Now with Helgeland's PAYBACK restored, everything I hated about the theatrical edit has been whacked, and everything good about it has been enhanced with steroids. The action narrative is a decliously skull-bashing great time that doesn't complicate itself with bullshit. No narration, no Kristofferson, no boring blue-tint cinematography, no real concern to make Porter heroic or even likeable, and the mutt actually gets put to sleep.

Helgeland's PAYBACK, stuck in a cinematic modern-day where the 1970s never ended, is the closest equivalent in recent times to a true Lee Marvin movie, a brutal balls-to-the-walls extravaganza that contains the best and worst aspects of masculinity, all without trying to be a damn smartass.

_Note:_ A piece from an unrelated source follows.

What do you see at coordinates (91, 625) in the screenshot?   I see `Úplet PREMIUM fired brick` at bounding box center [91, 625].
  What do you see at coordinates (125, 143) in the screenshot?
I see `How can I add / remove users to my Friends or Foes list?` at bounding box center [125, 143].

Its pretty much nearly a perfect remake, considering how this movie is a remake of John Boorman's classic POINT BLANK, and both are based off Donald E. Westlake's novel "The Hunter." Like Westlake's Parker books, PAYBACK is pure bang bang entertainment that is something that the likes of SIN CITY so badly claim to be. I guess to steal a label from The Outlaw Vern, an internet critic I greatly respect, Helgeland's PAYBACK is "badass cinema."

What depresses me is that if the Director's Cut of PAYBACK was released today, it would be a hit. Inspired by the crime plot boilers of the 1960s and 70s, Helgeland's PAYBACK likewise would click with our cynical society, where its ambivalent characterization and ending would have been accepted. But because PAYBACK was shot in the boring, apathetic, and wussy 1990s, test audiences prefered the witty and bland theatrical version with the more likeable Jew-hating Gibson.

I know it wasn't Mad Mel's direct fault and all that we had to wait 9 long years for a damn good movie to escape Paramount's vaults, but when he criticizes Helgeland's edit in that "you can't make a movie for a selective elite," I thought this was rich coming from the same dude who shot a pretty violent and dark subtitled movie about Mayans some years back.